Can cute Canadian Caribbean dreams about enchanted islands come true? Or is reality more complicated and Canada a far less benign actor than we imagine ourselves to be?
In a recent Boston Globe opinion titled “Haiti should relinquish its sovereignty,” Boston College professor Richard Albert writes, “the new Haitian Constitution should do something virtually unprecedented: renounce the power of self-governance and assign it for a term of years, say 50, to a country that can be trusted to act in Haiti’s long-term interests.” According to the Canadian constitutional law professor his native land, which Albert calls “one of Haiti’s most loyal friends,” should administer the Caribbean island nation.
Over the past 15 years prominent Canadian voices have repeatedly promoted “protectorate status” for Haiti. On January 31 and February 1, 2003, Jean Chrétien’s Liberal government organized the “Ottawa Initiative on Haiti” to discuss that country’s future. No Haitian officials were invited to this assembly where high-level US, Canadian and French officials decided that Haiti’s elected president “must go” and that the country would be put under a Kosovo-like UN trusteeship.
Four months after Ottawa helped overthrow Haiti’s elected government Prime Minister Paul Martin reaffirmed his government’s desire to keep Haiti under long-term foreign control. “Fragile states often require military intervention to restore stability,” said Martin at a private meeting of “media moguls” in Idaho. Bemoaning what he considered the short-term nature of a previous intervention, the prime minister declared “this time, we have got to stay [in Haiti] until the job is done properly.”
A few months later a government-funded think tank, home to key Haiti policy strategists, elaborated a detailed plan for foreigners to run the country. According to the Foundation for the Americas (FOCAL) plan for Haiti’s future, commissioned by Parliament’s foreign affairs committee, the country’s different ministries would fall under Canadian oversight. Québec’s ministry of education, for instance, would oversee Haiti’s education system. The FOCAL plan put Haiti’s environment ministry under Canadian federal government supervision.
FOCAL’s proposal was made after the 2004 US/France/Canada coup weakened Haiti’s democratic institutions and social safety network, spurring thousands of violent deaths and a UN occupation that later introduced cholera to the country. Irrespective of the impact of foreign intervention, colonialists’ solution to Haiti’s problems is to further undermine Haitian sovereignty.

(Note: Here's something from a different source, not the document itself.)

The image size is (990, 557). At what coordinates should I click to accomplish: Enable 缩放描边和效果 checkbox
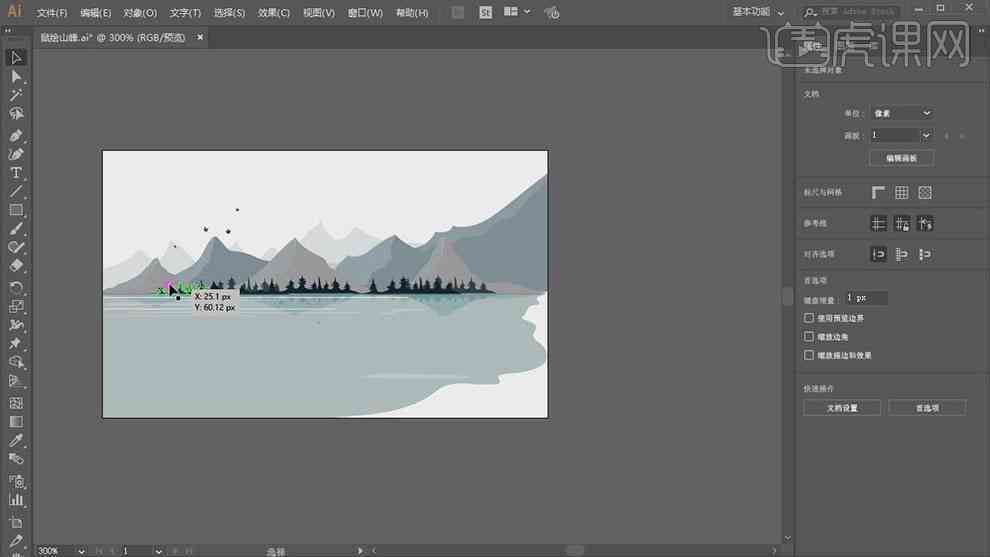(809, 355)
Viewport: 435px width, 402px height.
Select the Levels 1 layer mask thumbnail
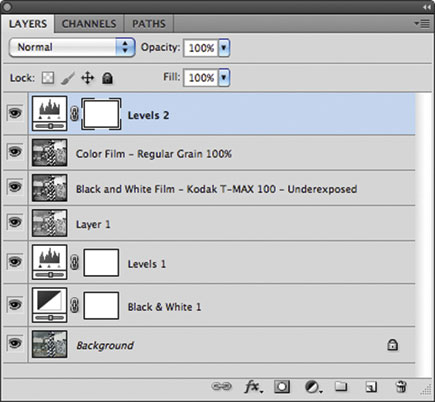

Haiti is but one piece of the Caribbean that Canadians’ have sought to rule. Earlier this year NDP MP Erin Weir asked if Canada should incorporate “the Turks and Caicos Islands into Confederation.” Weir echoed an idea promoted by NDP MP Max Saltzman in the 1970s, Conservative MP Peter Goldring through the 2000s and an NDP riding association three years ago. A resolution submitted to the party’s 2014 convention noted, “New Democrats Believe in: Engaging with the peoples and government of Turks and Caicos Islands, and the British government to have the Turks and Caicos Islands become Canada’s 11th Province.” As I discuss in the current issue of Canadian Dimension magazine, leftists have long supported the expansion of Canadian power in the region.
In a 300-page thesis titled “Dreams of a Tropical Canada: Race, Nation, and Canadian Aspirations in the Caribbean Basin, 1883-1919″ Paula Pears Hastings outlines the campaign to annex territory in the region. “Canadians of varying backgrounds campaigned vigorously for Canada-West Indies union,” writes Hastings. “Their aspirations were very much inspired by a Canadian national project, a vision of a ‘Greater Canada’ that included the West Indies.”
Canada’s sizable financial sector in the region played an important part in these efforts. In Towers of Gold, Feet of Clay: The Canadian Banks, Walter Stewart notes: “The business was so profitable that in 1919 Canada seriously considered taking the Commonwealth Caribbean off mother England’s hands.”
At the end of World War I Ottawa asked the Imperial War Cabinet if it could take possession of the British West Indies as compensation for Canada’s defence of the empire. London balked. Ottawa was unsuccessful in securing the British Caribbean partly because the request did not find unanimous domestic support. Prime Minister Robert Borden was of two minds on the issue. From London he dispatched a cable noting, “the responsibilities of governing subject races would probably exercise a broadening influence upon our people as the dominion thus constituted would closely resemble in its problems and its duties the empire as a whole.”
But, on the other hand, Borden feared that the Caribbean’s Black population might want to vote. He remarked upon “the difficulty of dealing with the coloured population, who would probably be more restless under Canadian law than under British control and would desire and perhaps insist upon representation in Parliament.”
Proposing Canada acquire Turks and Caicos or rule Haiti may be outlandish, but it’s not benign. These suggestions ignore Caribbean history, foreign influence in the region and white wash the harm Ottawa has caused there. Even worse, they enable politicians’ to pursue ever more aggressive policies in the region.